Trustees will have to register trust details using the new online Trusts Registration Service (TRS), a new service that will provide a single online route for trusts and complex estates to comply with their registration obligations and to obtain their Self-Assessment (SA) Unique Taxpayer Reference (UTR).
2. Which trusts are affected?
The new regulations will affect:
UK resident trusts, incurring UK taxes (as listed below) on trust income or assets directly held by the trust; or
- non-UK trusts, where a UK tax liability (as listed below) is triggered in respect of UK source income or UK assets held directly by the trust.
The UK taxes that trustees have to incur in a given tax year to require them to register their trust or update existing trust data on the TRS are:
- income tax
- capital gains tax (CGT)
- inheritance tax
- stamp duty land tax (SDLT)
- stamp duty reserve tax (SDRT)
- land and buildings transaction tax (Scotland).
However, if after claiming a tax relief the trustees have not incurred a liability, in a given tax year, to any of the above taxes, HMRC would not expect them to register on the TRS.
3. Who is responsible for completing the registration process?
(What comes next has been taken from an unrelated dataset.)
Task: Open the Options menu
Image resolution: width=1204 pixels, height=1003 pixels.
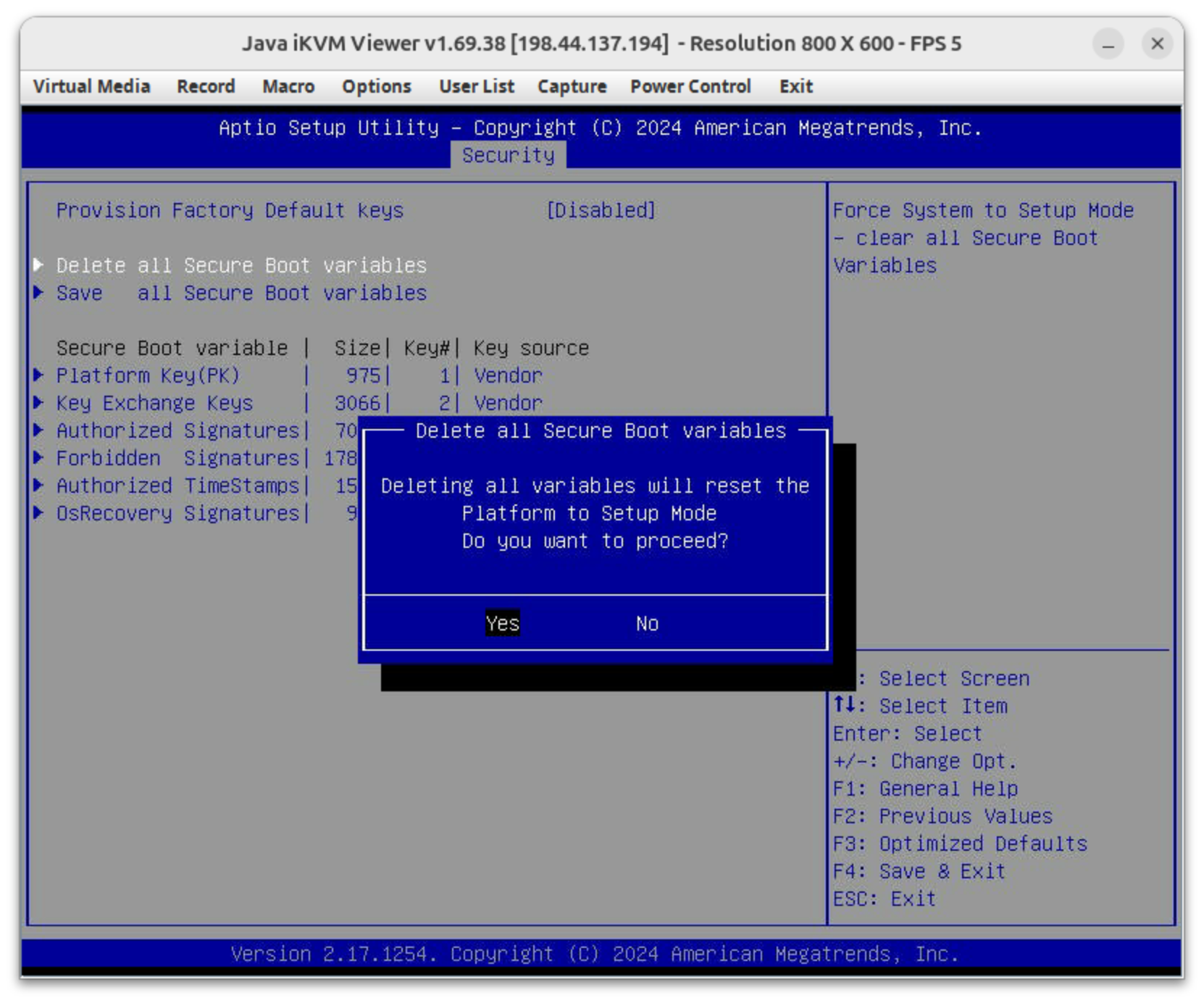Action: [x=376, y=86]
It is the trustees' responsibility to register details of the trust, although trustees can appoint an agent to do so on their behalf. If a trust has multiple trustees, then the trustees can nominate one to act as the 'lead' trustee. The 'lead' trustee is then responsible for the administrative duties in relation to the tax affairs of the trust, and will act as the main contact point for HMRC.
4. What details will be required to be registered?
The TRS will require submission of the following details annually:
details of the trust and its assets, including addresses of UK properties, and a market valuation of assets held at the date that the assets were settled; and,
the identity of the settlor, trustees, any person exercising effective control over the trust and the beneficiaries or class of beneficiaries (including potential beneficiaries, where individual beneficiaries have yet to be determined or identified).
In particular, the specific information required to be provided for each beneficiary will include:
date of birth;
National Insurance number if they are UK resident and over 16 years of age, or a Unique Taxpayer Reference (UTR), if any;
address and passport or ID number for non-UK residents.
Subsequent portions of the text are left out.